Best blocking practices in this medium also took some time to work out. As this was neither film nor television, and would conceivably be viewed on all sorts of devices, from a phone screen to a laptop to a large smart TV, I had to keep different screen ratios in mind. That meant I needed to think differently in terms of blocking and staging scenes for this live digital production.
Again, Blackness is suited for these pandemic pivot opportunities: Approximately 100 hours of Zoom time, between production meetings and rehearsal, made this show happen. Something beautiful about the production team, which was not lost on me—especially in these past few weeks, as our country descended into madness and white supremacy literally attacked the Capitol—was our diversity. Gay and hetero, Black and white artists, came together to support Black students in bringing the words of a Black woman to life for the world to see.
Creating digital space for audience feedback was important to me as well. As we were not in a shared tactile space, I wanted to make sure to create a safe space for all to process the show, as its themes of suicidal ideation and intimate partner violence could obviously be triggering. I started the hastag #howareyoujudy, named for one of the play’s characters, on Facebook, which went along with a Zoom talkback with licensed mental health counselor Brittany A. Johnson. I thought it was essential to have a Black woman health practitioner lead the conversation. She of course was supplied the text of the play, and watched the show. We had a debriefing session before we had the talkback to go over a rough roadmap of topics of conversation, but no questions were supplied to her in advance, as I wanted the conversation to flow freely and organically. We let the audience guide the conversation for the most part.
Johnson brought up the CDC report that pointed out COVID-19 was doing immense mental health damage to us all. This correlated to the audience response; one student actor mentioned that her friends noticed the romantic connection she has with another character in the play, but not the mental health issues.

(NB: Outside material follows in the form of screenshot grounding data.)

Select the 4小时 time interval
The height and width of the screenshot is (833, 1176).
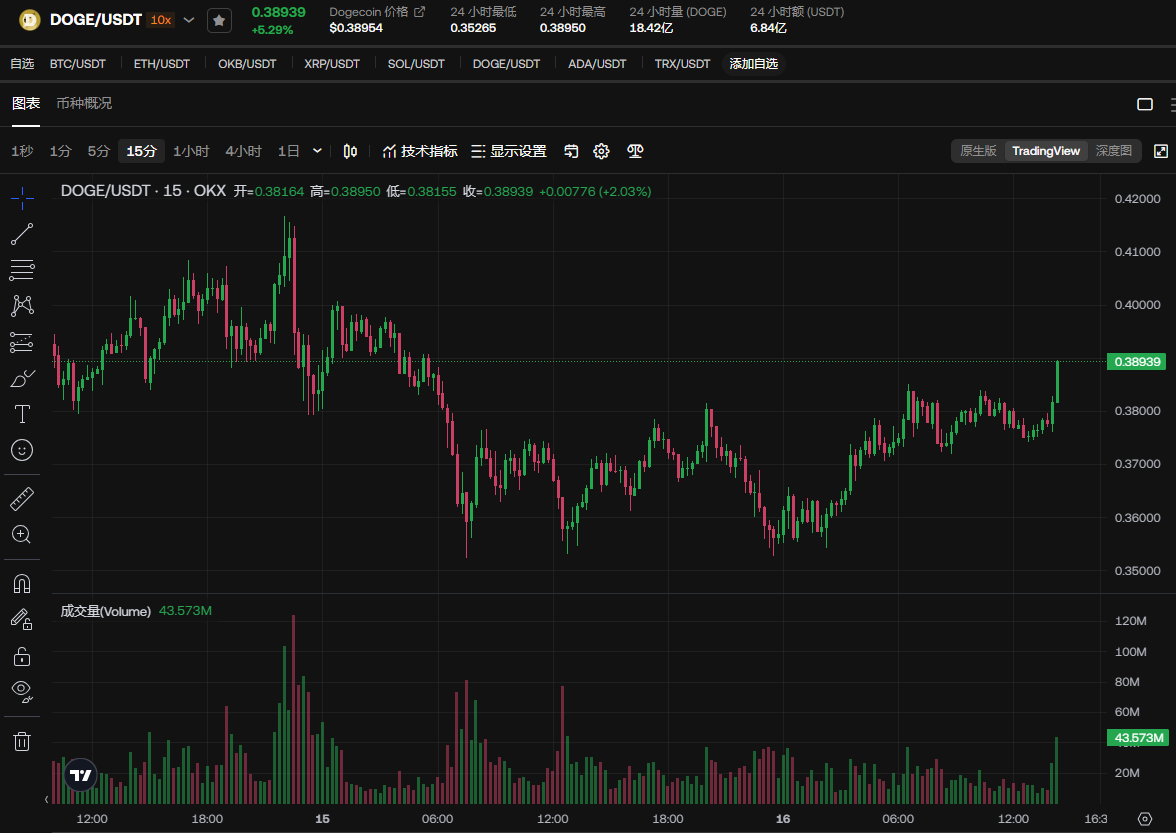click(x=243, y=151)
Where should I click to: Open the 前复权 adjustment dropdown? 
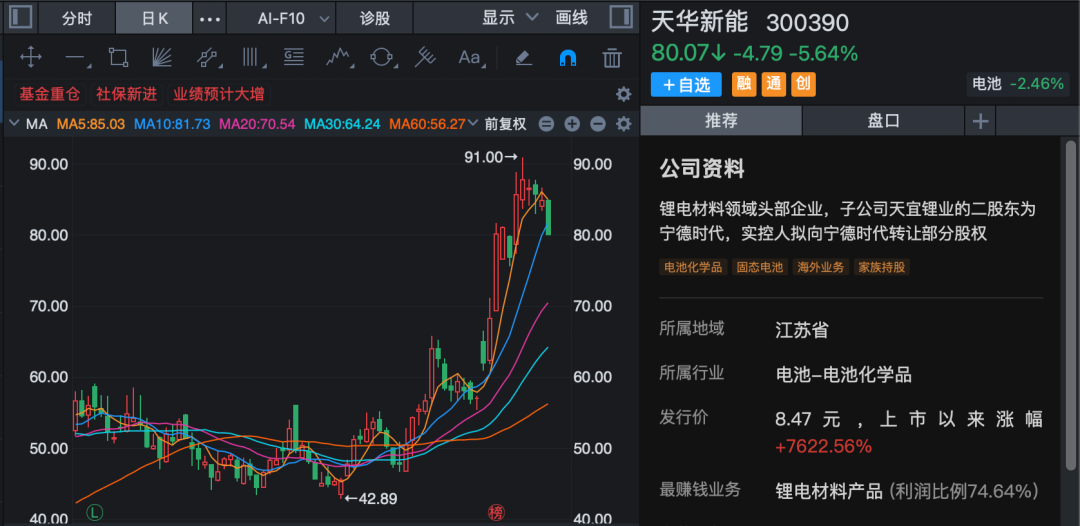(x=505, y=124)
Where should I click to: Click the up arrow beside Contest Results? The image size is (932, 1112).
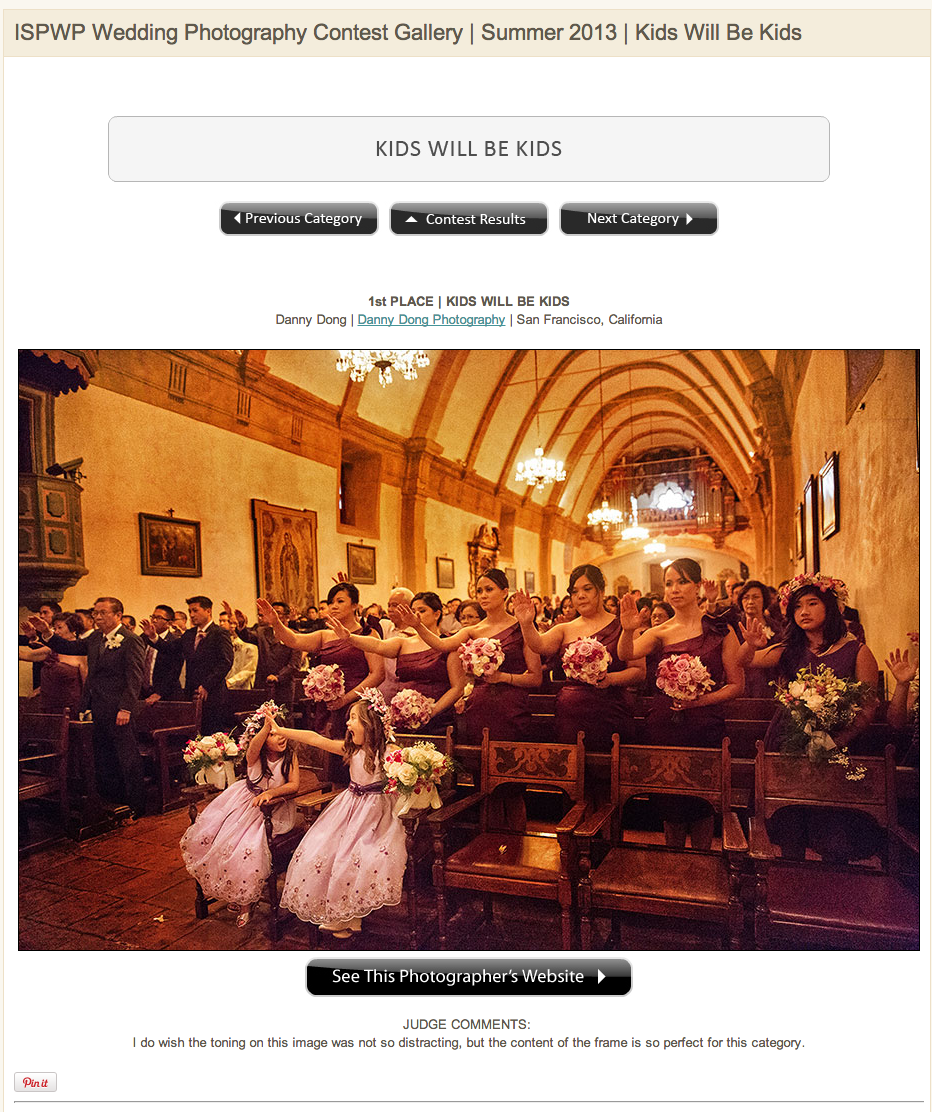[x=411, y=219]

Johnson noted that “as Black people we tend to brush off mental health as a ‘white people problem’ and just push on through.” This is so dangerous to Black life as a collective. And that’s why this conversation—with cast, production team, and audience talking on camera about race, mental health, suicide, joy, what they loved and what they did not understand in the show—was the real point of all of this.

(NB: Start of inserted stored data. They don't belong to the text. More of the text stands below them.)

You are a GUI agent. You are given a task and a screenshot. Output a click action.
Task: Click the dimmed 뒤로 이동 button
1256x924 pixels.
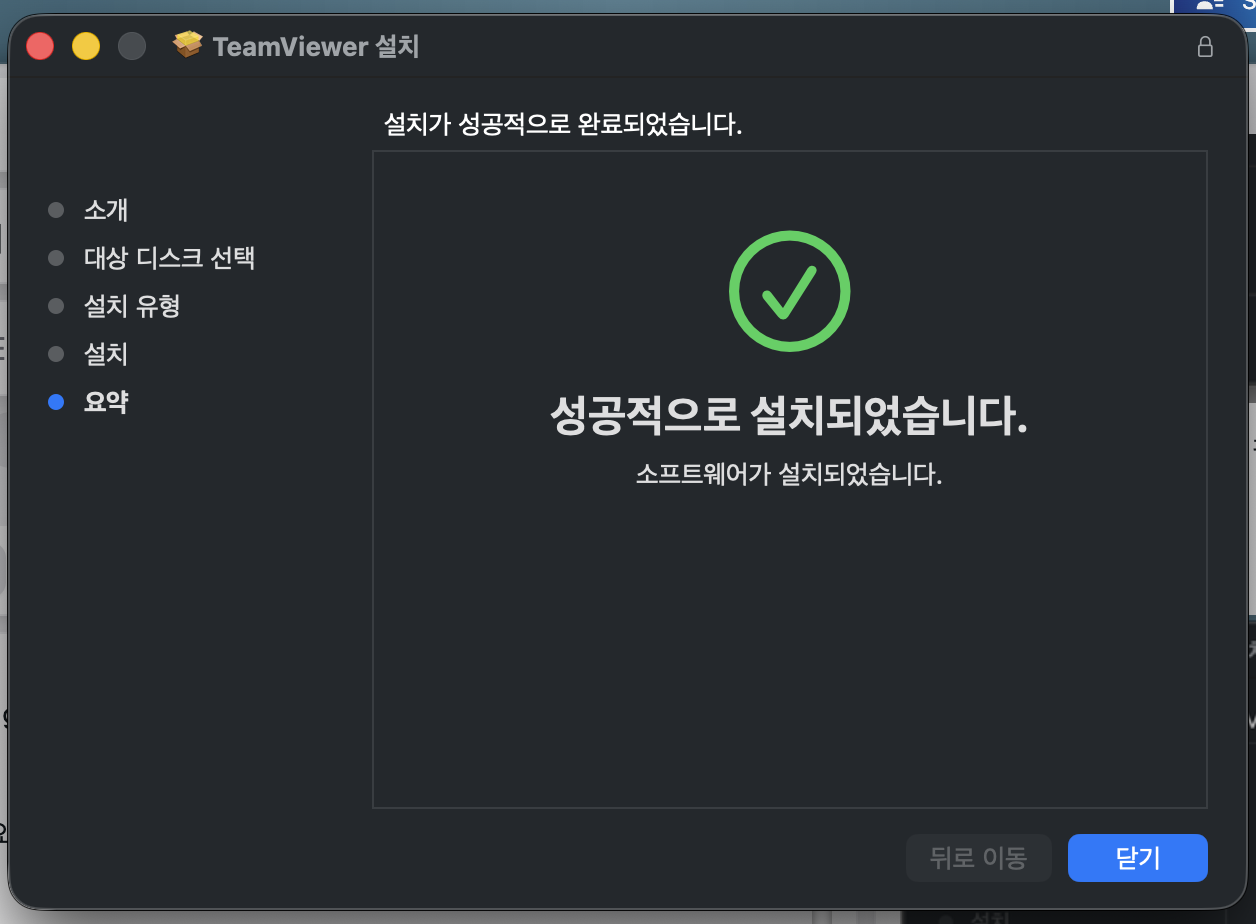click(978, 858)
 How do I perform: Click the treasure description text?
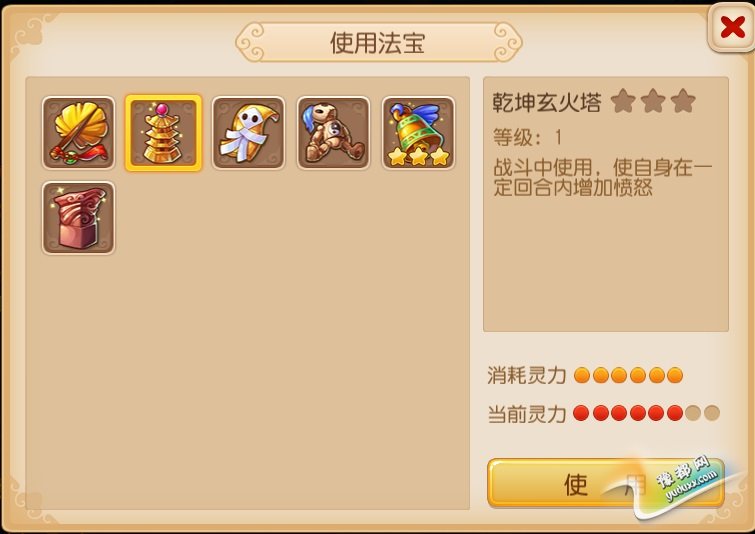pos(602,178)
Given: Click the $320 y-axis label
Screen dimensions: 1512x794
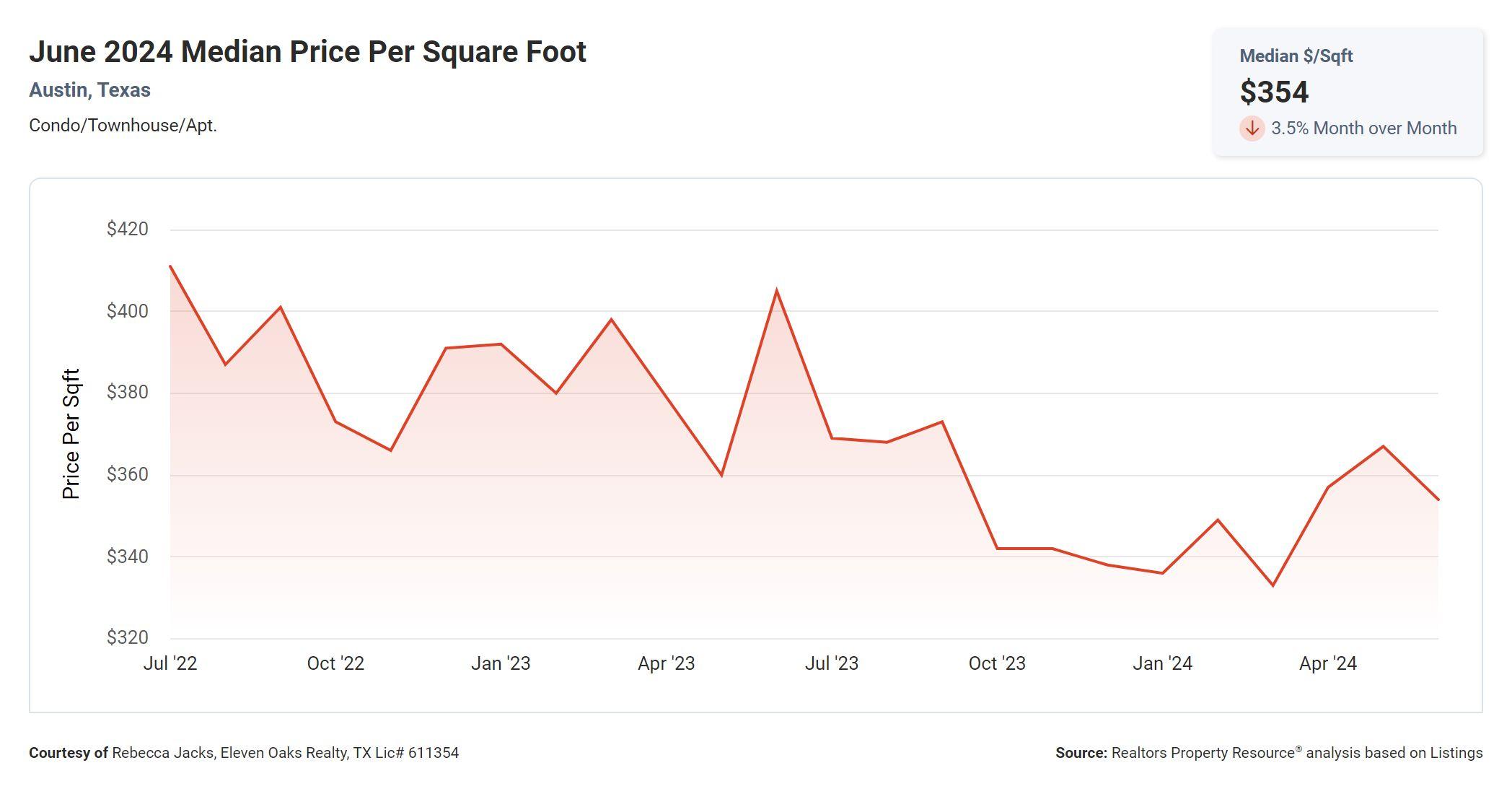Looking at the screenshot, I should click(127, 637).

A community of diverse bodies coming together to encounter a Black narrative, experience it fully, and come away changed—this, in my estimation is one of the highest aims of the theatre. When Equity theatre was dark in Nashville and theatres around the country, our students and faculty came together to make a beautiful thing.
William Flood (he/him) is an assistant professor of theatre in the department of communications at Tennessee State University. A proud member of Actors Equity who goes by the stage name Billy Flood, he has over 20 years of experience in showbiz and has toured the country in musicals.